Y es que la situación de anormalidad se ha convertido en la norma. Pareciera que desde las más altas esferas del gobierno nacional, hasta el pequeño vendedor de cambures de cualquier plaza o avenida del país, están (o estamos) en la sintonía de acabar con lo poco que queda de Venezuela.
En un país normal no pasaría esto, no. Y más allá de las explicaciones tuertas sobre sus causas y motivaciones, solo podemos decir que no hay excusa para llevar al país en una centrífuga que nos tiene dando miles de vueltas y todos como empujados a salir de nuestro espacio como un proceso normal de la vida. Salir, si salir del país que no vio nacer, del país que tiene la semilla de nuestros antepasados, que tiene el germen de la libertad y de la vida, ese país ya no es un país normal.
Todo es un caos, un caos vital, pareciéramos un modelo teórico de James Gleick sobre la Teoría del Caos, donde se mezcla todo, lo social, lo económico, lo financiero, y hasta resulta posible decir, lo espiritual. Tanto así que mucha gente juega con frases como la muerte resulta ser una opción de vida: Muero yo para que otros sobrevivan.

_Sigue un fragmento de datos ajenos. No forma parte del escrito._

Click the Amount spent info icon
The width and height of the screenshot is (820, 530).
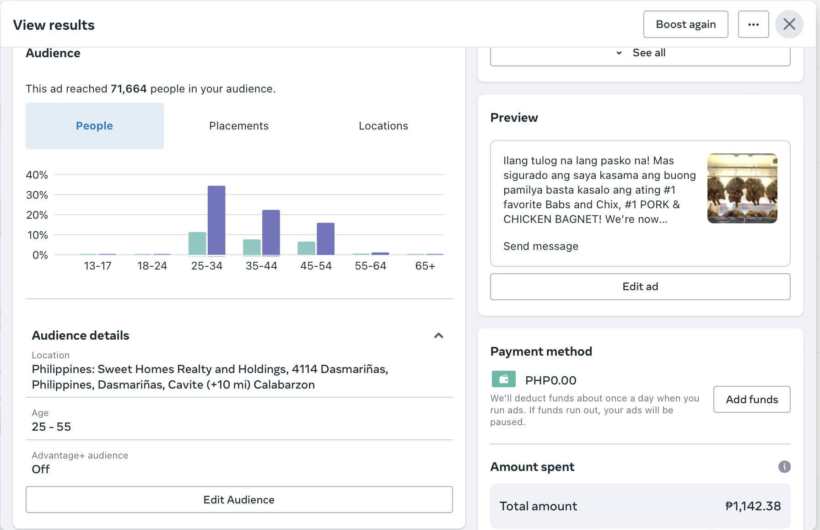(x=784, y=466)
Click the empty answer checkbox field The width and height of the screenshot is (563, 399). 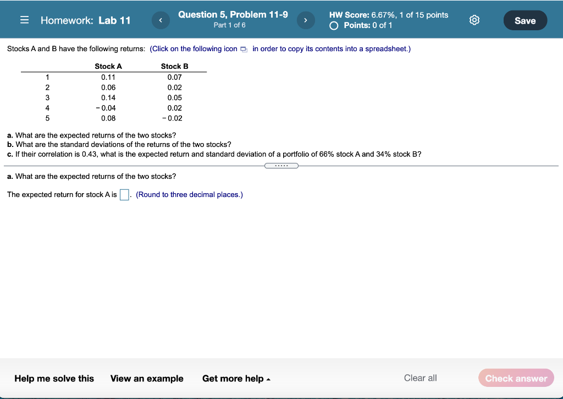pyautogui.click(x=123, y=194)
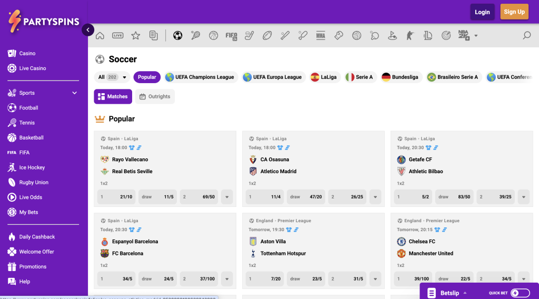This screenshot has width=539, height=299.
Task: Open favorites star icon in toolbar
Action: coord(135,36)
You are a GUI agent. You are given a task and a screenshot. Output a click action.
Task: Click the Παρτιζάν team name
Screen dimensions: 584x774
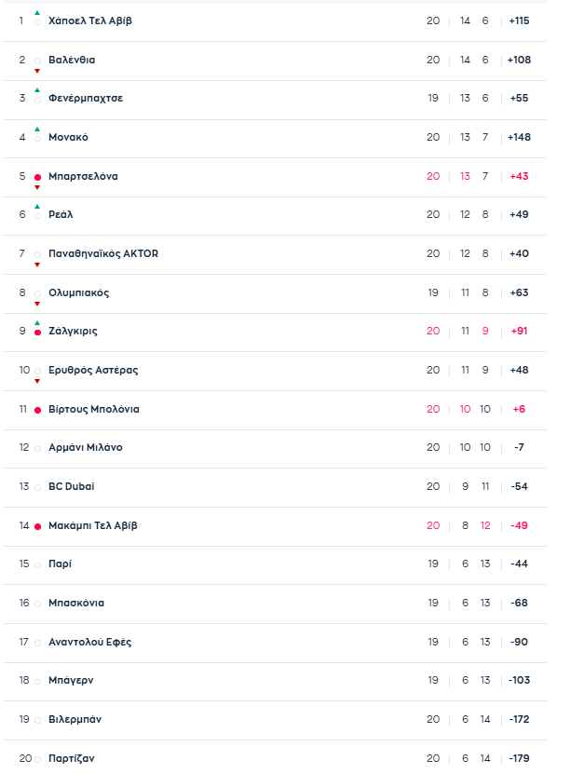[x=72, y=759]
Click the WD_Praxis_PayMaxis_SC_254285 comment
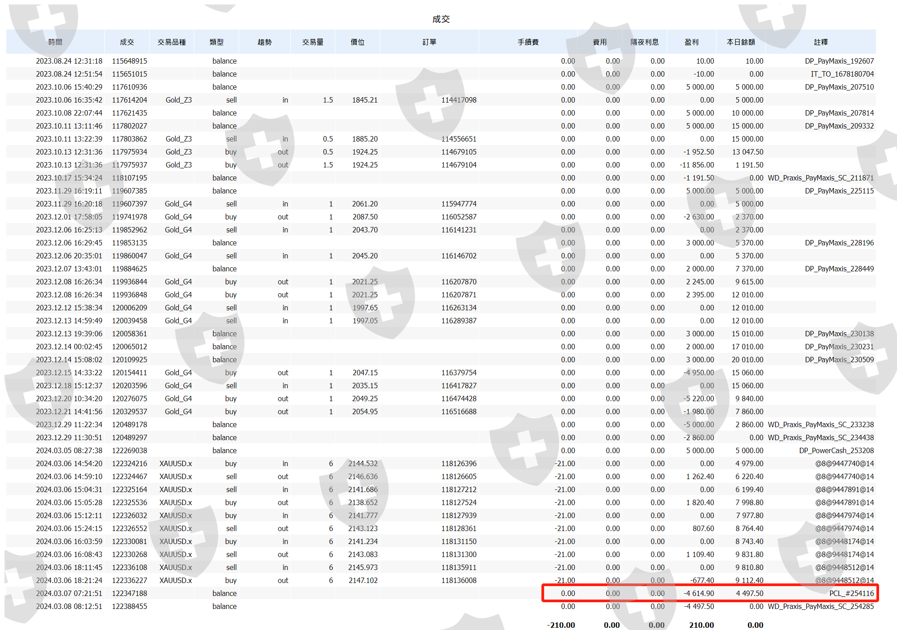 tap(820, 606)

La ceguera total de los factores políticos gobernantes ha profundizado esta situación, pero la cuerda tiene cierto grado de flexibilidad que no puede ser forzado, en ese lugar estamos.
El gobierno que actúa como el marido borracho y con dinero que a fuerza de real cree solucionar los problemas matrimoniales, no logra estabilizar nada y para colmo lo que hace es un punto más a la explosión total de nuestro país. La excusa de factores externos se ha convertido en un discurso trillado, persistente pero a la vez incapaz de solucionar la realidad que vivimos.
En un país normal, no hace falta decirlo, esto no pasaría, pero nos hemos vuelto tan anormales que mucha gente se ha acostumbrado a vivir en esta situación y los que no, salen espantados, decepcionados de su patria. Esto no ocurre en un país normal.